The Family of Max & Alma Heimannsohn BACHMANN
We know very little about Alma and Max Bachmann. Alma was born in April 1874 in Pyritz in Pomerania (now Pyrzyce in Poland), about 135 km northeast of Berlin. Max was born in Münster in August 1871, over 700 km to the west. One hint of Max’s background comes from Manfred Rosengarten’s history, Themar, Thüringen: My Hometown: “Max served two hitches in the French Foreign Legion and fought in North Africa, Madagascar, and in Indochina near Hanoi along the Red River.”
When and where Alma and Max met and married is unknown but they were married by the early 1900s, as a postcard to them was found in a collection of postcards of Max Müller II. (Max had taken charge of Max Bachmann’s few belongings upon his death in March 1942.) At that time they were living in Spandau in Berlin.
Although we have no formal records, we are quite certain (99%) that the Bachmanns had a daughter, Sophie or Sofia. Oskar Stapf’s 1962 list of the “Jews of Themar from 1900 On” has “1 Kind/1 child” against the Bachmann name. In Themar, several eyewitnesses recall that the Bachmanns had a daughter who lived in Berlin.
Another postcard in the Max Müller II collection, from Walter Bachmann to his uncle Max, includes fond greetings being sent to Aunt Alma and “dear Sophie,” an additional trace. In a letter to Willy Müller, who emigrated to Palestine in 1938, his parents, Max and Clara Müller, asked if he had made contact with Sofia [sic their spelling] who was also in Palestine.
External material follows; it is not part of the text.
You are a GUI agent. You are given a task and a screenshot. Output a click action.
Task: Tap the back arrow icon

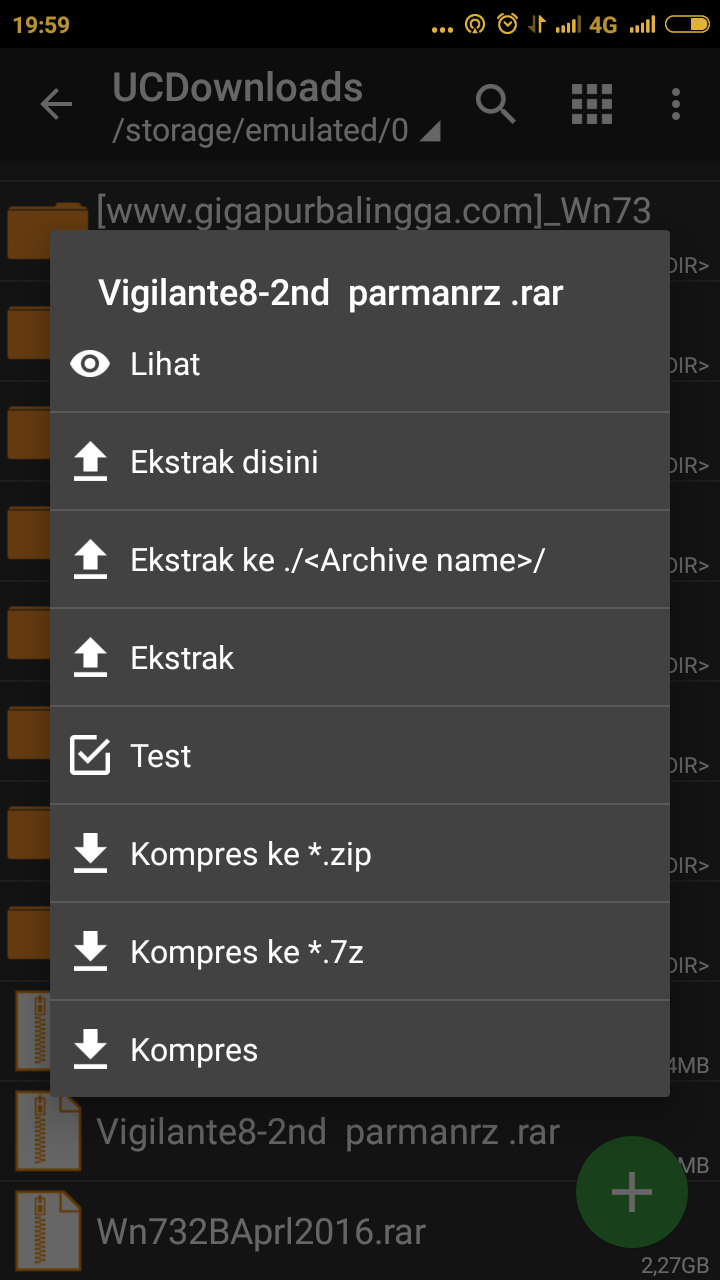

Why and exactly when Bachmanns came to live in Themar (about 500 km south of either Pyritz or Münster) is also unknown. But it is clear that, from the 1920s on, they were an integral part of the Themar community. Until 1933, they rented living space from cabinetmaker Schieppel at Schlagetererstr 11 (Römhilderstrasse) on the road to Wachenbrunn (see map). Max is identified as a ‘Kaufmann’/merchant in the Nazi records of the 1930s and Alma as a house wife.
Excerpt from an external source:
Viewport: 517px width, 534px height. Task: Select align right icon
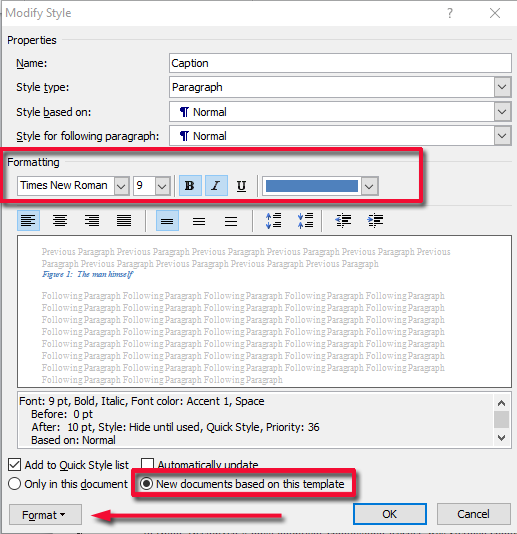[x=92, y=220]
When the Nazis took power in January 1933, Alma was 59 years old and Max 62.
Max immediately attracted the attention of the Nazis; according to Manfred Rosengarten’s account, Max had a “habit of coughing and spitting. Once he did this in front of the city’s display box of Der Stürmer, the Nazis’ antisemitic newspaper. He was arrested and charged with something like insulting the Nazi Party. He got off because enough people testified that he always coughed and spit without thinking. For people to do this,” Manfred remembered, “was rare in those days” — other eyewitness statements confirm his account and opinion.
Max’s luck did not continue: in the 1938 November Reichspogromnacht (known as ‘Kristallnacht’), Max, aged 68, was rounded up with the other men of Themar and hauled off to Buchenwald. Owing to his health and age — and sadly not because he and Alma had any hope of emigration — Max was released by the beginning of December. There is nothing in the official records to indicate that the Bachmanns attempted to emigrate, and their fate was therefore more or less sealed.
In December 1939, the SS forced the Bachmanns to move in with the Frankenberg and Sander families at Strasse des SA 20. Every day their living conditions worsened — both Bachmanns were ill and had to beg repeatedly to receive medical attention.
On November 10, 1941, Max Bachmann was denounced for not wearing the “Judenstern” (the yellow Star of David required of German Jews as of September 1941) and rearrested and sent back to Buchenwald.
Alma died shortly after Max’s arrest, on November 27, 1941. Max did not survive Buchenwald and died there on March 14, 1942, age 71. Not knowing that Alma was already dead, the Gestapo returned a pathetic cluster of Max’s clothing to her address.